De acordo com a Rede Penssan, nos últimos meses de 2020, 19 milhões de brasileiros passaram fome, e mais da metade das famílias estiveram em situação de insegurança alimentar. Mesmo diante desse contexto, o Governo decidiu diminuir o valor do auxílio emergencial para 150 reais o individual e 375 reais para as mães de família, quantidade que ajuda, mas não é suficiente para diminuir o problema.
Ademais, a fome reproduz as desigualdades do país. Segundo a obra de Josué de Castro, “Geografia da fome”, no Brasil, o surgimento da fome está diretamente ligado com as disparidades econômicas, de acesso à terra, e entre outros. Pesquisas do IBGE comprovam isso, mostrando que quanto menor o rendimento, maior a possibilidade de uma família estar em situação de insegurança familiar moderada. Conforme a Fundação Getúlio Vargas, em junho de 2020, 9,5 milhões de brasileiros recebiam um salário de até 246 reais. Entretanto, nove meses depois, em março desse ano, o número triplicou: agora são 27 milhões de pessoas.
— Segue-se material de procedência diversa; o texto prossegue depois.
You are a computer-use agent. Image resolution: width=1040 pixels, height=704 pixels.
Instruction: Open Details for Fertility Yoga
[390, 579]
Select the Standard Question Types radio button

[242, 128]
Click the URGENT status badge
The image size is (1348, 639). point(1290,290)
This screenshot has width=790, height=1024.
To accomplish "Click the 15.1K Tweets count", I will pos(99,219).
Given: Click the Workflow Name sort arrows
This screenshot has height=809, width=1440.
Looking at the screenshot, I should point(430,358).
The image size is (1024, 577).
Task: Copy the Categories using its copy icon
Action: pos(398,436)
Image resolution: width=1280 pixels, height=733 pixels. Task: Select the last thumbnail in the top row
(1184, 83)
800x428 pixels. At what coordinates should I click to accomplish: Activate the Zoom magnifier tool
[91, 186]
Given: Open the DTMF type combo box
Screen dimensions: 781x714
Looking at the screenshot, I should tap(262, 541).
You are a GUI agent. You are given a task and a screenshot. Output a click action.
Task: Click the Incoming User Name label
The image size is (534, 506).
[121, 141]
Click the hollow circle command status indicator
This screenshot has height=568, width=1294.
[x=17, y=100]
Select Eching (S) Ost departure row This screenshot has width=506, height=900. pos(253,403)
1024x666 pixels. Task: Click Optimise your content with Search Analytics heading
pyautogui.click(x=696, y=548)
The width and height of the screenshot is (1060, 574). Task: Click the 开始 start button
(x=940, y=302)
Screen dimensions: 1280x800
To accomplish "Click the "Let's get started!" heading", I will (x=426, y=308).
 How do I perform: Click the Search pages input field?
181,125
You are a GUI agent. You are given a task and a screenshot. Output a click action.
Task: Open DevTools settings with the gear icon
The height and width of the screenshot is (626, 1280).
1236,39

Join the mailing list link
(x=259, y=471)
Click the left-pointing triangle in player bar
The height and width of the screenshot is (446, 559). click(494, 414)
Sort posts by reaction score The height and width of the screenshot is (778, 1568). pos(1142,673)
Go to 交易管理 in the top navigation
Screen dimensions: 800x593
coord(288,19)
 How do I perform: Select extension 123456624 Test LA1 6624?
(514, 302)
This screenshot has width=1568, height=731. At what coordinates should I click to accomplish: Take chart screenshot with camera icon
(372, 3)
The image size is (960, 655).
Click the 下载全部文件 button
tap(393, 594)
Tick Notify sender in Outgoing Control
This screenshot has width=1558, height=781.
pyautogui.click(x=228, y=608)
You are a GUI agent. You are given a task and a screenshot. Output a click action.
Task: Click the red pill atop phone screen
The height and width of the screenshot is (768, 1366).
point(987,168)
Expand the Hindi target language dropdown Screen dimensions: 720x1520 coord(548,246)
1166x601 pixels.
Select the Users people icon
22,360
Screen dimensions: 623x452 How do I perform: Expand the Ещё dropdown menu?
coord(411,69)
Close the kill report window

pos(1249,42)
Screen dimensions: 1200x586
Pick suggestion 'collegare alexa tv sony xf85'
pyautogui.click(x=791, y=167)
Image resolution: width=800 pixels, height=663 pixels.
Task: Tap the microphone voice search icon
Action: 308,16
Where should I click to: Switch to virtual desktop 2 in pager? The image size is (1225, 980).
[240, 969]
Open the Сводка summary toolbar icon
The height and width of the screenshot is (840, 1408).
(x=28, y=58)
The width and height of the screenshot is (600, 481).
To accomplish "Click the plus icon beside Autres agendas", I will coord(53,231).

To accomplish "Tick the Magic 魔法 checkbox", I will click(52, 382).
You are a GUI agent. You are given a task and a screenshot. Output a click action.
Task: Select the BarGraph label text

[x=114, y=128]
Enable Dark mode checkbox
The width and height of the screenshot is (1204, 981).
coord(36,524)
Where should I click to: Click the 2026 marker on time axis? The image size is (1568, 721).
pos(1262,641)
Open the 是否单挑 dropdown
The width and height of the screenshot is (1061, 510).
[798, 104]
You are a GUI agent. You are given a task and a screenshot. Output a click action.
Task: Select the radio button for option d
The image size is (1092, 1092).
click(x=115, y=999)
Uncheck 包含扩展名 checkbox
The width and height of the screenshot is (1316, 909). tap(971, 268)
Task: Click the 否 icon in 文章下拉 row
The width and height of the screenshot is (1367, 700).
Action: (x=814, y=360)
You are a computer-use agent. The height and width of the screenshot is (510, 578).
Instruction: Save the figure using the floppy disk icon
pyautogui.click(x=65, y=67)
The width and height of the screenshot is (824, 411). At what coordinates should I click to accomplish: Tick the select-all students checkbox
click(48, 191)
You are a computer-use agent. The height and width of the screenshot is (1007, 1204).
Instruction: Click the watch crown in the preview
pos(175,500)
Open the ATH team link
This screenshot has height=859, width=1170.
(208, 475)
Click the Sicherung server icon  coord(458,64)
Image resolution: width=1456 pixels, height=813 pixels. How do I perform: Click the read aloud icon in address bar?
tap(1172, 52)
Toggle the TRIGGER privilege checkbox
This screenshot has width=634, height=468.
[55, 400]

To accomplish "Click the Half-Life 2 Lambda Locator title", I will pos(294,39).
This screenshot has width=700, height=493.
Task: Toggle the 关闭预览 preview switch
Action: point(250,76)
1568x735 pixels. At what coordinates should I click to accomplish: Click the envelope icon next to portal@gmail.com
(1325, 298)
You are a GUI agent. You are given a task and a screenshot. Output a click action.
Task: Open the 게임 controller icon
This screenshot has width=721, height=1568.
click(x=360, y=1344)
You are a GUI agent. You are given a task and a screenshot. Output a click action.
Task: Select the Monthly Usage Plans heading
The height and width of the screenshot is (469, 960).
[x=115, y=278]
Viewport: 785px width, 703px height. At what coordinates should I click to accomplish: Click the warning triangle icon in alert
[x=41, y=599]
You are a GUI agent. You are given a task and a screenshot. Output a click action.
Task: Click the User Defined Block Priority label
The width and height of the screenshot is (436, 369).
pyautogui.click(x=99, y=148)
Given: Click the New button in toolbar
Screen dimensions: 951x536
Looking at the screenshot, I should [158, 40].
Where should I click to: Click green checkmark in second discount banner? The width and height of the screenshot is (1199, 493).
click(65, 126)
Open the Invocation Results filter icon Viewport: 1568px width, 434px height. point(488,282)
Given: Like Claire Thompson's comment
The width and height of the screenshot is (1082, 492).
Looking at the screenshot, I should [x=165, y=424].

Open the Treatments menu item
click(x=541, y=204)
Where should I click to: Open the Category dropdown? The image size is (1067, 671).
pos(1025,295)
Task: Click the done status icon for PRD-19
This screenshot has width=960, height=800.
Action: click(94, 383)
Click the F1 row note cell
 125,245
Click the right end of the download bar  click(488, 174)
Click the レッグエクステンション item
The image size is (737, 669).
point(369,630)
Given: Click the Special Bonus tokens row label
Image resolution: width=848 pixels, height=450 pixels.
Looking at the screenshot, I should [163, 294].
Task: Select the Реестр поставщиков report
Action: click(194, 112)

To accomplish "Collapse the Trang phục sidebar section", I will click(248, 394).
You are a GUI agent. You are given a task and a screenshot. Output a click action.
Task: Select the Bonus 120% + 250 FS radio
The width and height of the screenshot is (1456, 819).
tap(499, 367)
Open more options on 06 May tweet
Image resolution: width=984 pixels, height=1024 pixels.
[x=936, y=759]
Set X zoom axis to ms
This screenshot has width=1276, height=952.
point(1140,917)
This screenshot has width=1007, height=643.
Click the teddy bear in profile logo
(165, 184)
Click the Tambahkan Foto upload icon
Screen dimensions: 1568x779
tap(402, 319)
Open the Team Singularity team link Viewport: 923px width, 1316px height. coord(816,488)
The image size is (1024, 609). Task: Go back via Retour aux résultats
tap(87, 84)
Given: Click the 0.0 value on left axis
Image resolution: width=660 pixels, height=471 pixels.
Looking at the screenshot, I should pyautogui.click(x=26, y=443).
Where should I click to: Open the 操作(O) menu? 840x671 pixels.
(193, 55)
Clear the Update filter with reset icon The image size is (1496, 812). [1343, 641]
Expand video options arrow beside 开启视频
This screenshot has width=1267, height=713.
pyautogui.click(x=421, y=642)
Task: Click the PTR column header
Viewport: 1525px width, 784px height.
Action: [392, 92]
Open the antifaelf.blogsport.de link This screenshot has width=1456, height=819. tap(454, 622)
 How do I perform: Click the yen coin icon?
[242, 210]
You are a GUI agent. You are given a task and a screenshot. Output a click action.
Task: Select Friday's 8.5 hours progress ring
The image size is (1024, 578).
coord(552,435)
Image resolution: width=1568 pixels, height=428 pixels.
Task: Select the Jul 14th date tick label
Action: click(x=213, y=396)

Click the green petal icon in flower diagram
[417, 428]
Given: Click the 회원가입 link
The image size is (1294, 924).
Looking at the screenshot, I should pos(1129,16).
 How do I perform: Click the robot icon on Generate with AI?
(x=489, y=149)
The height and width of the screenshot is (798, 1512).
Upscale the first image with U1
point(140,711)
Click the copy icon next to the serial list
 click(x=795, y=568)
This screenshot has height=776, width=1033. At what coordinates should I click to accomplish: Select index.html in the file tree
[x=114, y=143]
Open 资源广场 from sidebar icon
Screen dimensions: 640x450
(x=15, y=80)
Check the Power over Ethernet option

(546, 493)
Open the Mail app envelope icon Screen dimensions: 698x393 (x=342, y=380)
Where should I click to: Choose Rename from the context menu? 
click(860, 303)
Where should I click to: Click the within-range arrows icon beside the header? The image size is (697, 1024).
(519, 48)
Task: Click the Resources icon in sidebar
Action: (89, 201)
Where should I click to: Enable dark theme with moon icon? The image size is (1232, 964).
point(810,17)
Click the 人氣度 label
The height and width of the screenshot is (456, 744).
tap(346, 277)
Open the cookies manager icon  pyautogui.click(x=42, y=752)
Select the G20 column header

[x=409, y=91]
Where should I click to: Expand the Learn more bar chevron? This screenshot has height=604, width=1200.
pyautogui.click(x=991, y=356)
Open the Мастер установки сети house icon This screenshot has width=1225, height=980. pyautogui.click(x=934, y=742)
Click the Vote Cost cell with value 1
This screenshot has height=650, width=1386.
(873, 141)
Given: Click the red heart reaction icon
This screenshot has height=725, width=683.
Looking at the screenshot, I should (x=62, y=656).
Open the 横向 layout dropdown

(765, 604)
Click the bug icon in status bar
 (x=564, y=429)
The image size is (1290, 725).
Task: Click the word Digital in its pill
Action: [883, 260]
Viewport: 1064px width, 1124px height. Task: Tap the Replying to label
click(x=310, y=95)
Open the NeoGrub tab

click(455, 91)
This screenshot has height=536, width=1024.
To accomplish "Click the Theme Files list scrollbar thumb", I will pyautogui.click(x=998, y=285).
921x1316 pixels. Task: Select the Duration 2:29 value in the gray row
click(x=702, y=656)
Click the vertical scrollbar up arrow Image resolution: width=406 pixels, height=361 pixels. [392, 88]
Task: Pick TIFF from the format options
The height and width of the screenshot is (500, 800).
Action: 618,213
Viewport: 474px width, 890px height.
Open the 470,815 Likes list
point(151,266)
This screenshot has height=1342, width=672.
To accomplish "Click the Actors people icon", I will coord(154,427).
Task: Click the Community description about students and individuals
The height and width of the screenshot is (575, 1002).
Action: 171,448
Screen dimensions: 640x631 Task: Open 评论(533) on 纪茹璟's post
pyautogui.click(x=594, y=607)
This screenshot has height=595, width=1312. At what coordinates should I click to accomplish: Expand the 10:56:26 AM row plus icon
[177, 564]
Sendo assim, a fome é um problema atual grave na sociedade brasileira. Dessa forma, para evitar que o Brasil volte para o mapa da fome, é necessário que o Governo tome medidas políticas em prol daqueles que se encontram vulneráveis, através do aumento do Auxílio Emergencial e o Bolsa Família, e a criação de mais restaurantes populares, além do incentivo à realização de doações.